La ricerca consente di accedere alle informazioni su oltre 13.500 tra artisti, gruppi e movimenti attivi in Italia dagli inizi del Novecento fino ai nostri giorni. La banca dati, in continuo aggiornamento, comprende non solo gli artisti, circa 6000, che hanno preso parte alle esposizioni della Quadriennale, ma anche i nominativi di coloro che nel tempo hanno inviato all’Istituzione materiale documentario sulla prorpia attività. Per ogni artista, oltre a una sintetica scheda anagrafica, sono descritte la tipologia e la consistenza dei materiali documentari conservati nell’Archivio Biblioteca. Sono inoltre indicate le partecipazioni alle mostre realizzate dalla Quadriennale.

nome
  • Federico
cognome
  • Melis
luogo di nascita
  • BOSA
data di nascita
  • 1891/05/22
luogo di morte
  • URBANIA
data di morte
  • 1969/12/12
biografia
  • Federico Melis da scultore si orienta decisamente verso la ceramica fin dai primissimi anni Venti.
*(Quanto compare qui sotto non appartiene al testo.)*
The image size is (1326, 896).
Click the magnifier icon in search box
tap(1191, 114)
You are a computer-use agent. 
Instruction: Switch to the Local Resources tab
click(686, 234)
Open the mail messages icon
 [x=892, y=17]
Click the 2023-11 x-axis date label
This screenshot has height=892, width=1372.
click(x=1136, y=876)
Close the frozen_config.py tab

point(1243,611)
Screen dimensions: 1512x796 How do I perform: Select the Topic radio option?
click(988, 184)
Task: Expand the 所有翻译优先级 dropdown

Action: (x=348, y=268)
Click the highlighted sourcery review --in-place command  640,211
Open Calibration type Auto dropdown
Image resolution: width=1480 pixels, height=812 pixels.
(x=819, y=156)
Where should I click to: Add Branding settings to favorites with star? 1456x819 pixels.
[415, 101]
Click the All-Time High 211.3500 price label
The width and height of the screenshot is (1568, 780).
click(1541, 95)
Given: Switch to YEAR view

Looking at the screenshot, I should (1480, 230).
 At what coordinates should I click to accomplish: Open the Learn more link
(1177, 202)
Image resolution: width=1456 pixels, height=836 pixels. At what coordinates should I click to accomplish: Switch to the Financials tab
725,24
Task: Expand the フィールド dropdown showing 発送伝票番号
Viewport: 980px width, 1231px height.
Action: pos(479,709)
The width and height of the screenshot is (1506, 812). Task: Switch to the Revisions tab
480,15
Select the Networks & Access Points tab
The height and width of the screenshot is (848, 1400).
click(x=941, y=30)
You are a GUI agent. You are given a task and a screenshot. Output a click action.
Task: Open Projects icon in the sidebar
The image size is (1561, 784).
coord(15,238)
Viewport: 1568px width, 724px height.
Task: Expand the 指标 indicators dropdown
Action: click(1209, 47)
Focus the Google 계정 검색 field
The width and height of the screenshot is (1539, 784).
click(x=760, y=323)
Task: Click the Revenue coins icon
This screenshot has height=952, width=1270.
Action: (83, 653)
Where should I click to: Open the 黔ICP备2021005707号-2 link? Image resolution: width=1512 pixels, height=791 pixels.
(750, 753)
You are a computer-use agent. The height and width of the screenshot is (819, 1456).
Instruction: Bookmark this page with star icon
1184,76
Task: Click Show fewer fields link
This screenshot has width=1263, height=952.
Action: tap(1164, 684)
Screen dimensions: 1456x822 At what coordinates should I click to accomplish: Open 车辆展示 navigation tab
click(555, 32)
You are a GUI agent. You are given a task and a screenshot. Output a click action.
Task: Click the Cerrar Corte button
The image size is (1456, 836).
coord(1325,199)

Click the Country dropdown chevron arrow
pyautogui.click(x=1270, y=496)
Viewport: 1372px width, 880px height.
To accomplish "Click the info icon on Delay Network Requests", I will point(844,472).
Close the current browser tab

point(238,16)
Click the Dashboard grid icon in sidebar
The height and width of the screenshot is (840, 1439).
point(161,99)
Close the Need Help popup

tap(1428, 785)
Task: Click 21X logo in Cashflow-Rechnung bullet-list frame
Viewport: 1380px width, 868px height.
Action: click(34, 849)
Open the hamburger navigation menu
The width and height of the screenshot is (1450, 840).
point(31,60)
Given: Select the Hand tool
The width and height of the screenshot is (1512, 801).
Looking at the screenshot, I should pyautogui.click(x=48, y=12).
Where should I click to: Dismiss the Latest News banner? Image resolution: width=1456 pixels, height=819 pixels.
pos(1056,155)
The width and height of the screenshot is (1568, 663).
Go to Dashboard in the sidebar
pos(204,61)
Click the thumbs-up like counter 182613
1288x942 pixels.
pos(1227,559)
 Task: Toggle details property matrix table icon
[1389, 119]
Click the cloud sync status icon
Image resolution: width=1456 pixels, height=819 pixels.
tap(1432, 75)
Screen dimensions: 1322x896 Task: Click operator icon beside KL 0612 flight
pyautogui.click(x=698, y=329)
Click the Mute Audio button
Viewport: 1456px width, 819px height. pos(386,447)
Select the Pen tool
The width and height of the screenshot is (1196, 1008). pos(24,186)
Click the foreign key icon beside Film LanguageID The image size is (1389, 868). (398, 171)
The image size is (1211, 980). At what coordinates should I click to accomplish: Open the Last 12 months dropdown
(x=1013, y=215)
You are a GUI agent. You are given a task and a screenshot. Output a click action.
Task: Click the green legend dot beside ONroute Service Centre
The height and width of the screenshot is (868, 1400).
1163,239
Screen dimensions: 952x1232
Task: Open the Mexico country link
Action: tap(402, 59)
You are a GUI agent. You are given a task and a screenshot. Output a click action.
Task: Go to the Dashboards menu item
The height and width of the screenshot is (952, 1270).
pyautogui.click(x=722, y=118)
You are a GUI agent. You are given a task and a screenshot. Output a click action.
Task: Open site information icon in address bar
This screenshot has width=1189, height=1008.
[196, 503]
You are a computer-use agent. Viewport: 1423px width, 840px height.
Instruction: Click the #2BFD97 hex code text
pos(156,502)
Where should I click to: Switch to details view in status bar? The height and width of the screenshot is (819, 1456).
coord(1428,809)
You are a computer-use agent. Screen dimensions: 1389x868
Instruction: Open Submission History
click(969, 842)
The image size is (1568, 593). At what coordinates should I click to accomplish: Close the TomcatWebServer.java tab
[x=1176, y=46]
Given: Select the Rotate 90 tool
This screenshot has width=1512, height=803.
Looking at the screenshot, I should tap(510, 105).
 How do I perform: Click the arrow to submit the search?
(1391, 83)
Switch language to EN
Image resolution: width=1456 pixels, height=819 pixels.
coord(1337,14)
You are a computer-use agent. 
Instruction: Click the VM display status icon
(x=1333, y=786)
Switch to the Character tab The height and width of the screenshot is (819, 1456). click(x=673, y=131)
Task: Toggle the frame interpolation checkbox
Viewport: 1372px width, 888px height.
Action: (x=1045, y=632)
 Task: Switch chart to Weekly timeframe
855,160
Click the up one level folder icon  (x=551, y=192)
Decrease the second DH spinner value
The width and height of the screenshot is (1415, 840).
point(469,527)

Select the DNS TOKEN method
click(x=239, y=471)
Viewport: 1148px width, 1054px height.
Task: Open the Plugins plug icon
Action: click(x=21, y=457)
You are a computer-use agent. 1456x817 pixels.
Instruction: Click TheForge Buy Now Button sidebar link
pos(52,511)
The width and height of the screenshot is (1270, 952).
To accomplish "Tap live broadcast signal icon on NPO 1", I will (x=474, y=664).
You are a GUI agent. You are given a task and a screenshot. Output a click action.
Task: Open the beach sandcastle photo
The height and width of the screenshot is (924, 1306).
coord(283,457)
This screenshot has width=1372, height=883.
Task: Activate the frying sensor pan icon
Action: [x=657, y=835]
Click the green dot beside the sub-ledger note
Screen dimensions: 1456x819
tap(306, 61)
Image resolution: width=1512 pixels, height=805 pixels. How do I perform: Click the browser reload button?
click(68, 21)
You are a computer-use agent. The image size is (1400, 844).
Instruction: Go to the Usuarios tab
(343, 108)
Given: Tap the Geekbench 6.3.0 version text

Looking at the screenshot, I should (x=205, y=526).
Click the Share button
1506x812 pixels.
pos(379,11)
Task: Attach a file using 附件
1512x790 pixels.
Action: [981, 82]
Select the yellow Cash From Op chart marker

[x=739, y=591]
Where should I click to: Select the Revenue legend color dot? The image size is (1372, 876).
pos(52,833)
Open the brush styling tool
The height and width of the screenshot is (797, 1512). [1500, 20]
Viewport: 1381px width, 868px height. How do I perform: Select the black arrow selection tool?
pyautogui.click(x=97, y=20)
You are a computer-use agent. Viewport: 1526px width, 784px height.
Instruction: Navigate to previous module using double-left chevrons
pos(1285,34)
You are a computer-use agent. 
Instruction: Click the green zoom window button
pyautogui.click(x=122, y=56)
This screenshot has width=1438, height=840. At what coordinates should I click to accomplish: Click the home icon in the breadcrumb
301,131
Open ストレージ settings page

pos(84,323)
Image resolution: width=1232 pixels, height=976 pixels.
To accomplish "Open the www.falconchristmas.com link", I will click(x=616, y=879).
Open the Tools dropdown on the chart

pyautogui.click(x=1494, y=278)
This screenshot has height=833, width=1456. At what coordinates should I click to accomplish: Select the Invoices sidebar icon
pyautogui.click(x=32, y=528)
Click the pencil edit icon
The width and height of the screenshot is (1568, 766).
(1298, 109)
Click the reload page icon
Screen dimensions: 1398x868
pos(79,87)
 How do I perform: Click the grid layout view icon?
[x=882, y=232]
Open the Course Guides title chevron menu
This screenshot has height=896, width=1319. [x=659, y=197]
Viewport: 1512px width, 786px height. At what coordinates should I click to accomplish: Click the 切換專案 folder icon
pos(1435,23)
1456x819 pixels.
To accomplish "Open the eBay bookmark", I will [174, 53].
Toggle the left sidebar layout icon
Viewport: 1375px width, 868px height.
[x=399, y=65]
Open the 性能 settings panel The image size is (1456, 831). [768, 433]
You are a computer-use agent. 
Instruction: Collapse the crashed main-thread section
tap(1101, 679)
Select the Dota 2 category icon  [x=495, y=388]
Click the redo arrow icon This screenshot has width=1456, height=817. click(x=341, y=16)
Trasferitosi a Cagliari intorno al 1911, entra nella cerchia di Francesco Ciusa, dove diviene il primo ceramista moderno della Sardegna, grazie anche al lavoro condotto con la moglie Isa Casano e con il socio Ennio Dessy. Tra le principali mostre si ricorda, nel 1923, la I Biennale di Monza e la III Mostra nazionale dell’artigianato a Firenze. Nel 1925 espone alla Mostra d’arte di Cagliari un cospicuo nucleo di ceramiche decorate “a freddo” e “a caldo”. Nel 1926 espone alla sala sarda della mostra degli Amatori e Cultori di Roma e nel 1931 partecipa alla I Quadriennale romana. Nel 1932 lascia definitivamente la Sardegna, apre un laboratorio a Roma e dopo un anno si trasferisce nelle Marche per insegnare ceramica all’istituto d’arte di Urbino. A Urbania, antica Castel Durante, apre la Ceramica d’arte Durante. Nel 1963 il museo di Urbania dedica una sala a Federico Melis e a sua moglie Isa Casano. Ottiene numerosi premi e riconoscimenti ufficiali, tra cui il diploma d’onore alla Mostra internazionale dei capolavori della ceramica a Cannes nel 1955.